Add a new Archiving stage to the scheduler, which runs after Parsing. This stage is responsible for copying results to the results server in a drone setup, a task currently performed directly by the scheduler, and allows for site-specific archiving functionality, replacing the site_parse functionality. It does this by running autoserv with a special control file (scheduler/archive_results.control.srv), which loads and runs code from the new scheduler.archive_results module. The implementation was mostly straightfoward, as the archiving stage is fully analogous to the parser stage. I did make a couple of refactorings:
* factored out the parser throttling code into a common superclass that the ArchiveResultsTask could share
* added some generic flags to Autoserv to duplicate special-case functionality we'd added for the --collect-crashinfo option -- namely, specifying a different pidfile name and specifying that autoserv should allow (and even expect) an existing results directory. in the future, i think it'd be more elegant to make crashinfo collection run using a special control file (as archiving works), rather than a hard-coded command-line option.
* moved call to server_job.init_parser() out of the constructor, since this was an easy source of exceptions that wouldn't get logged.
Note I believe some of the functional test changes slipped into my previous change there, which is why that looks smaller than you'd expect.

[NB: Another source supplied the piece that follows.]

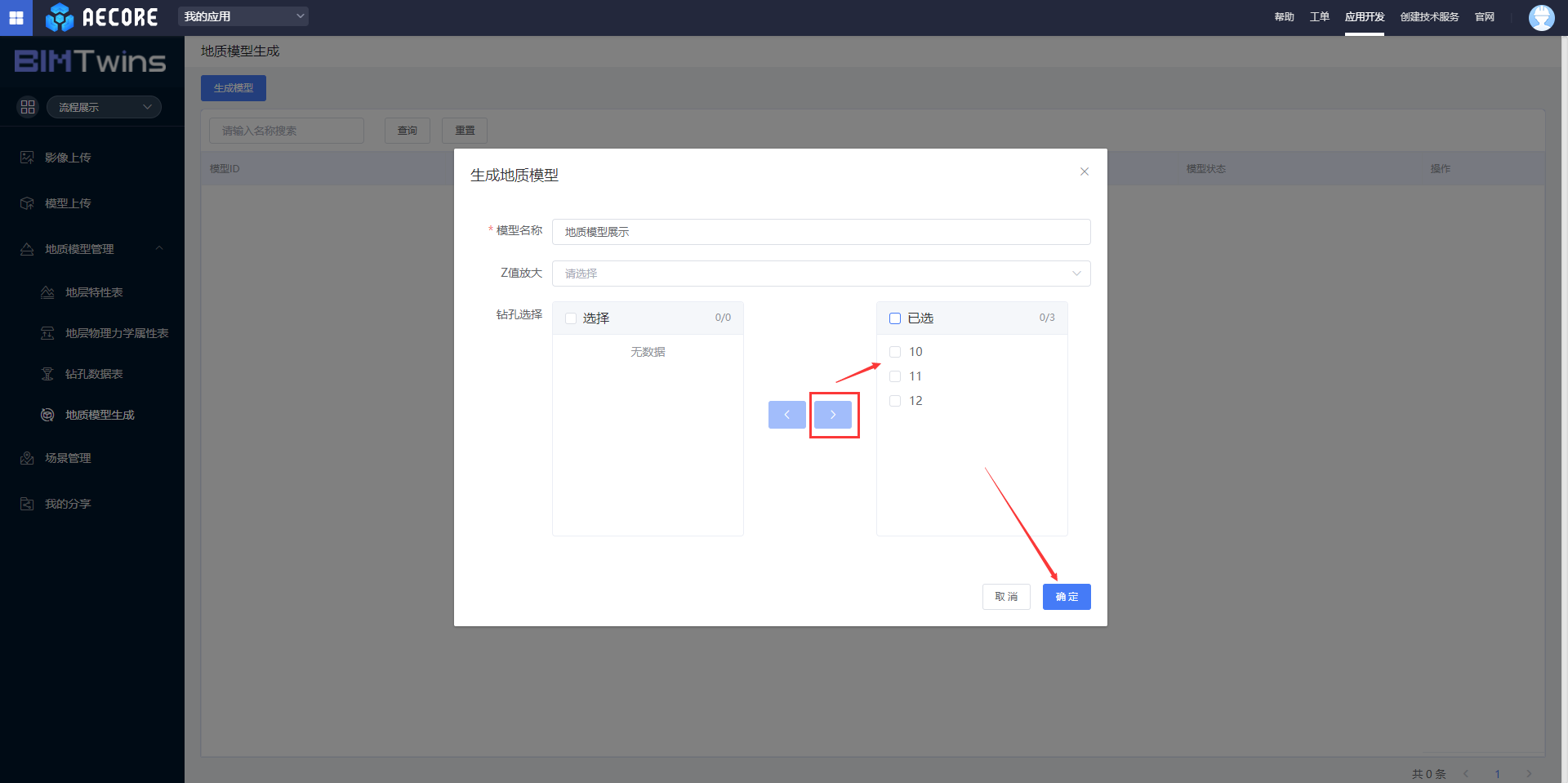The height and width of the screenshot is (783, 1568).
Task: Click the 确定 confirm button
Action: (1066, 597)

Signed-off-by: Steve Howard <showard@google.com>
==== (deleted) //depot/google_vendor_src_branch/autotest/tko/site_parse.py ====
git-svn-id: http://test.kernel.org/svn/autotest/trunk@4070 592f7852-d20e-0410-864c-8624ca9c26a4
diff --git a/scheduler/monitor_db.py b/scheduler/monitor_db.py
index d4ec92a..9e4a654 100755
--- a/scheduler/monitor_db.py
+++ b/scheduler/monitor_db.py
@@ -45,9 +45,10 @@
_AUTOSERV_PID_FILE = '.autoserv_execute'
_CRASHINFO_PID_FILE = '.collect_crashinfo_execute'
_PARSER_PID_FILE = '.parser_execute'
+_ARCHIVER_PID_FILE = '.archiver_execute'
_ALL_PIDFILE_NAMES = (_AUTOSERV_PID_FILE, _CRASHINFO_PID_FILE,
- _PARSER_PID_FILE)
+ _PARSER_PID_FILE, _ARCHIVER_PID_FILE)
# error message to leave in results dir when an autoserv process disappears
# mysteriously
@@ -766,7 +767,8 @@
statuses = (models.HostQueueEntry.Status.STARTING,
models.HostQueueEntry.Status.RUNNING,
models.HostQueueEntry.Status.GATHERING,
- models.HostQueueEntry.Status.PARSING)
+ models.HostQueueEntry.Status.PARSING,
+ models.HostQueueEntry.Status.ARCHIVING)
status_list = ','.join("'%s'" % status for status in statuses)
queue_entries = HostQueueEntry.fetch(
where='status IN (%s)' % status_list)
@@ -812,16 +814,19 @@
return GatherLogsTask(queue_entries=task_entries)
if queue_entry.status == models.HostQueueEntry.Status.PARSING:
return FinalReparseTask(queue_entries=task_entries)
+ if queue_entry.status == models.HostQueueEntry.Status.ARCHIVING:
+ return ArchiveResultsTask(queue_entries=task_entries)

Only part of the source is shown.